Texas Tech Students Work to Save Lives, Prevent Hot Car Deaths

C-Safe technology aims to prevent children from dying in hot cars...

LUBBOCK, TX - July 2017 was called the "deadliest month yet" for kids being left in hot cars, with 11 children nationwide dying in the heat. One group of Texas Tech students are building a device to prevent these tragedies from ever happening.

Gage Dutkin and three other students created C-Safe, a sensor that connects a car seat to the user's iphone to alert a parent if they leave their child in the car for more than 5 minutes.

“Obviously, I don't have kids. I'm a college student. It's not like I've actually been faced with this problem,” Dutkin said. “It's not a money thing for us, but solving a really serious problem is incredibly meaningful to us.”

Founder Gage Dutkin always wanted to be an entrepreneur, and wanted to enter a competition, but didn't know what he wanted to invent.

“A couple of days before the competition, my mom calls me and goes, ‘Gage, oh my gosh, did you hear that a CEO of a hospital just left her daughter in a hot car?’” Dutkin said. “The CEO of a hospital. That just blew my mind, so I was like if this can happen to her it can happen to anyone.”

He started looking into hot car deaths, and was shocked. According to the National Safety Council’s website, an average of 37 kids die a year.

“This is a serious problem, and it is happening all over the country," Dutkin said.

Dutkin got a team together, who realized there was a connection in the number of hot car deaths and the rise of smartphone technology.

“C-safe is a technology that brings you back down to earth and reminds you there are things much more important than your smartphone when it matters the most,” Tech student and C-Safe COO Sean Tully said.

The four students began working countless hours at tech's innovation hub, eventually winning $10,000 in a competition called iLaunch to get their product off the ground. They're now the only undergraduate students in an accelerated program at the Hub.

- - - - -

**Task goal**
Retype the article on hot car deaths, everything from "LUBBOCK, TX - July" down to "than 5 minutes.", without changing a word. The material that follows has nothing to do with the article on hot car deaths.

**Provided material**
- - - - -

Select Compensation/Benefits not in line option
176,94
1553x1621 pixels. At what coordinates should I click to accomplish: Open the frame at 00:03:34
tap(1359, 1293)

- - - - -

**Answer below**
LUBBOCK, TX - July 2017 was called the "deadliest month yet" for kids being left in hot cars, with 11 children nationwide dying in the heat. One group of Texas Tech students are building a device to prevent these tragedies from ever happening.

Gage Dutkin and three other students created C-Safe, a sensor that connects a car seat to the user's iphone to alert a parent if they leave their child in the car for more than 5 minutes.